6月27日午後1時20分ごろ、山田さんがアルバイト先から帰宅途中、待ち伏せしていた堀容疑者に襲われた。捜査関係者によると、襲撃には包丁が使われ、堀容疑者が同県三島市の自宅から事件当日に持参してきたことも判明した。同級生によると、2人はともに三島市にある日本大国際関係学部の2年生で、同じ国際教養学科に所属していた。
小川氏は「容疑者は女性に馬乗りになり、腹部を8か所、頸部(首)を2か所、刺していました。非常に強い殺意があったと分かる。また、容疑者は犯行日前日にも付近で目撃されている。

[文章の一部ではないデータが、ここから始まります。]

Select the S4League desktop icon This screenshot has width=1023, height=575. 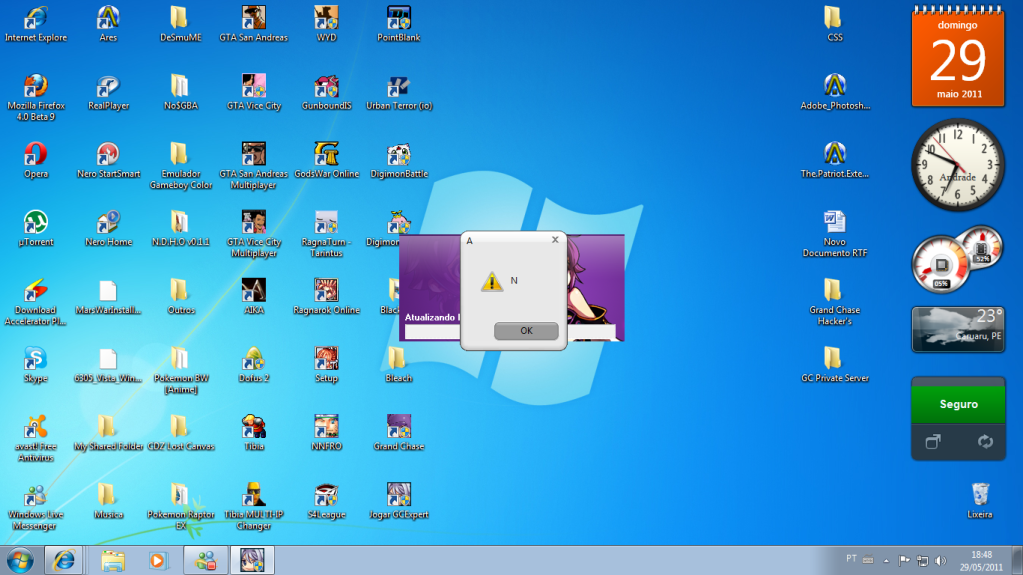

アルバイトからの帰宅を待ち伏せ、凶器も準備していることから、強い計画性があると言える」と解説した。
さらに、同氏は「私も現場を取材しましたが、その手口は『凄惨』というより、もう尋常ではない、『そこまでやる必要があるのか?』という残酷なものでした。容疑者は両腕を血だらけにしながら、警察が来るまで現場にいたということで、その動機解明が待たれます」と付け加えた。
小川氏は7月2日から3日にかけて事件現場に赴き、被害者の自宅周辺などを取材した。「山田さんのご自宅周辺の住民に聞くと、みなさん、口をそろえて『素直でいい子だと言っていました。山田さんは自宅から3キロほど離れたコンビニでアルバイトをしていましたが、仕事先には車で行っていたようです。襲われた現場は、自宅近くにある幅員2メートル足らずの未舗装の路地でした。帰宅前に、車をどこに止めたかは分かりませんが、襲われた時は車から降りていたことになる。その辺の詳細はまだ分かっていませんが、容疑者が待ち伏せをていたことは間違いない」と解説した。

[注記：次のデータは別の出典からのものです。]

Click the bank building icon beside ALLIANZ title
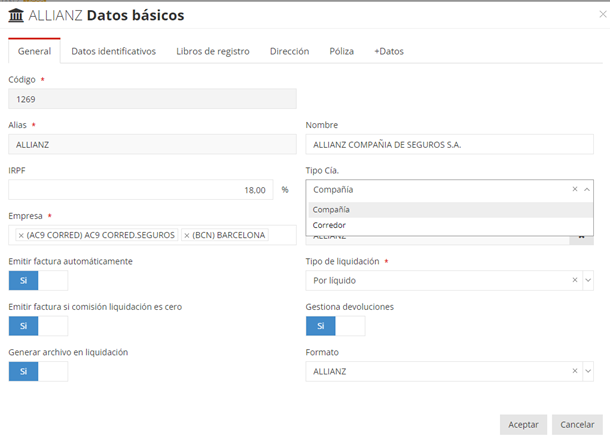Screen dimensions: 610x442 16,16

事件の背景として、小川氏は「山田さんは今年1月からインターネット上に自分の名前など個人情報が出されているといった内容の相談を警察にしていたようです。『電話番号を変えたら』などと防犯指導を受けたようですが、その後は特に対応はなかったようです。容疑者の名前も出てはいなかった」と説明した。
小川氏は「事件発生直前の27日午後1時10-15分ごろにも、若い男の不審者が現場付近にいたという地元住民の目撃証言があります。堀容疑者と同一人物とは断定できませんが、その前日にも不審者が目撃されており、容疑者であるのなら、バイト先から被害者の帰宅時間を確認していたことも考えられます。周囲は、みかん農家が多く、襲われた昼過ぎの時間帯は、みかん畑に出ており不在の家が多かったようです」と明かした。
小川氏は「近所の人も『刺されるような人ではないし、そんな被害に遭うことは考えられない』と言っていました。堀容疑者は同じ大学で山田さんのことを知っていたが、それは一方的なもので、これまでにも待ち伏せなどのストーカー行為があったことは明らか。好意が殺意に変わっていった心理など、今後、動機について詳しく調べていくことになるでしょう」と指摘した。